Gran Paradiso

from Wikipedia, the free encyclopedia
Gran Paradiso
Grand Paradis
Gran Paradiso from the northwest with the northwest face and Laveciau glacier

Gran Paradiso from the northwest with the northwest face and Laveciau glacier

height 4061  m slm
location Aosta Valley , Italy
Mountains Graian Alps
Dominance 44.6 km →  Grandes Jorasses
Notch height 1879 m ↓  near Little Saint Bernard
Coordinates 45 ° 31 ′ 20 "  N , 7 ° 15 ′ 45"  E Coordinates: 45 ° 31 ′ 20 "  N , 7 ° 15 ′ 45"  E
Gran Paradiso (Alps)
Gran Paradiso
First ascent September 4, 1860 by Michel-Clément Payot , Jean Tairraz , John Jeremy Cowell , W. Dundas
Normal way High tour over glacier, short climbing point at the summit - south-west ascent
pd5

The Gran Paradiso (ital.) Or Grand Paradis (French) is with a height of 4061  m slm the highest mountain in the Graian Alps and at the same time the highest mountain whose base is entirely on Italian soil. It is located in the Gran Paradiso National Park , which emerged from a royal hunting reserve created in 1856 to protect the Alpine ibex . This national park is the oldest in Italy and the second oldest in the Alps .

geography

View from Gran Paradiso towards the Po Valley.

The Gran Paradiso mountain range rises in north-west Italy and consists mainly of gneiss . It is clearly separated from the main Alpine ridge, which runs further north over the Valais Alps and bends south on Mont Blanc , which makes it a worthwhile panoramic mountain. The summit panorama ranges from Monviso over the Écrins , the Savoy Alps with Mont Blanc to the Valais Alps with Grand Combin , Matterhorn and Monte Rosa . The Paradiso-Stock is best accessible from the north from the Aosta Valley via the Valsavarenche Valley or via the Cogne Valley and the Valnontey . To the southeast, the foothills merge relatively quickly into the Piedmont plain . Characteristic for the massif are deep valley cuts with steep rock slopes, pointed mountain peaks and narrow ridges . It is partly covered with mighty glaciers .

Alpinism

The Gran Paradiso is considered to be one of the easiest four-thousand-meter peaks in the Alps to climb . Its first ascent was on September 4, 1860 by JJ Cowell, W. Dundas, M. Payot and J. Tairraz. Their route over the crevasse-poor Gran Paradiso glacier is now the normal route from Rifugio Vittorio Emanuele II . Most climbers do not end up on the 4,061 m high main summit, but rather the neighboring, almost equally high rock summit, which is crowned with a statue of the Madonna . On the last ten exposed meters over to the Madonna ( difficulty UIAA II ) there are often tricky scenes due to the comparatively large crowd in the encounter traffic.

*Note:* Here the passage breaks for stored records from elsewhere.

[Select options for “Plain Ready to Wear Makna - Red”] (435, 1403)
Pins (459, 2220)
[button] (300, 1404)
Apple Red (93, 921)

Another, hardly more difficult and often used route leads from the Chabod refuge over the Laveciau glacier to the so-called donkey back , where it joins the normal route that comes before Vittorio-Emanuele II refuge. The routes from the east side to the summit are much more demanding than the normal routes on the west side. The 600 meter high north-west face offers a classic ice rise (up to 55 °). It was climbed by Bertolone for the first time in 1958, Kurt Diemberger straightened the route in the exit.

literature

  • Helmut Dumler, Willi P. Burkhardt: Four-thousanders in the Alps. 12th, updated edition. Bergverlag Rother, Munich 2001, ISBN 3-7633-7427-2 .

Web links

Commons : Gran Paradiso  - collection of images, videos and audio files

Footnotes

  1. Higher Italian mountains are either border peaks such as B. the Grandes Jorasses or subordinate surveys such. B. the Mont Blanc de Courmayeur or the Balmenhorn , whose immediate higher neighbors are on French or Swiss territory.